Connectors (ChatGPT feature): A new ChatGPT for Business capability allowing the model to retrieve and reason over documents stored in enterprise platforms such as Google Drive, SharePoint, and Dropbox.
Claude Code: Anthropic’s agentic coding tool, powered by Claude models, capable of accessing and reasoning over large codebases.
Enterprise search: A category of software tools designed to help employees find and retrieve information from within their organization’s internal systems and documents; a market OpenAI is now entering via Connectors.
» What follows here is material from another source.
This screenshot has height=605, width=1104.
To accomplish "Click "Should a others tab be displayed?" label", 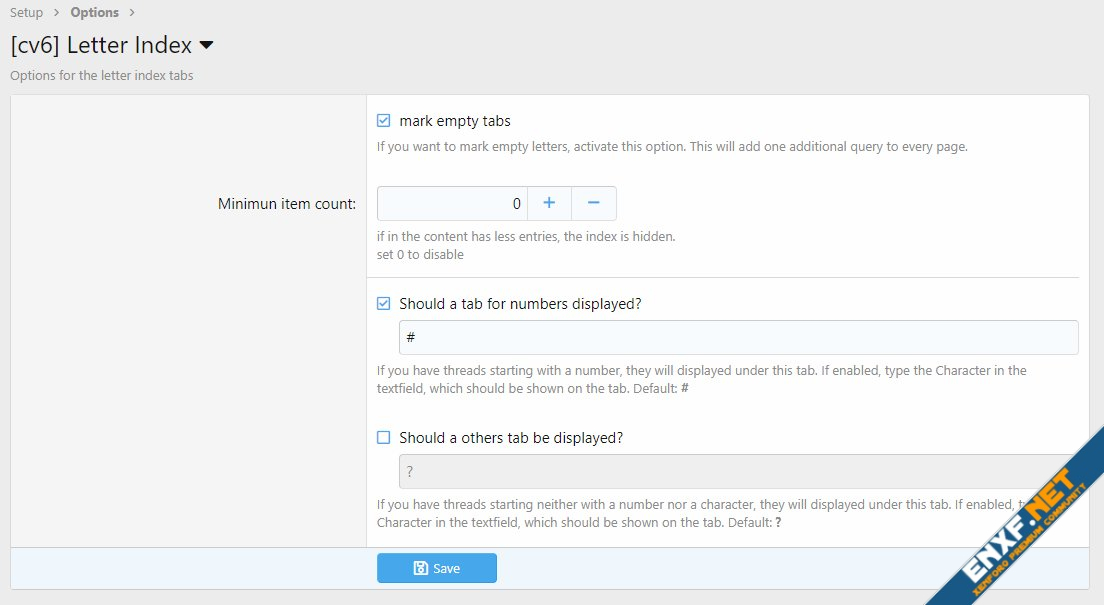I will click(511, 438).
Notebook LM: A Google AI research tool; newly updated to allow public link-sharing of notebooks with interactive AI question-answering capabilities.

Summary

The central message of this episode is that AI coding tools are crossing a threshold from being merely useful productivity enhancers to being capable of solving problems that were previously considered effectively unsolvable. The Morgan Stanley case study is the anchor: using a fine-tuned OpenAI model, the firm has built an internal tool that translates decades-old COBOL code into plain English specifications, saving 280,000 developer hours since January 2025 and enabling a codebase modernization effort that the industry had been avoiding for decades out of sheer complexity. This is framed alongside the anecdote of Claude Opus 4 resolving a bug that had resisted 200 hours of expert effort, reinforcing the idea that the latest generation of models represents a qualitative leap in capability. The host argues that while AI coding has not yet fully penetrated the enterprise, stories like Morgan Stanley’s signal that it is only a matter of time — and that the most significant impact of AI coding may not be job displacement, but rather the unlocking of entirely new categories of work that were previously impossible.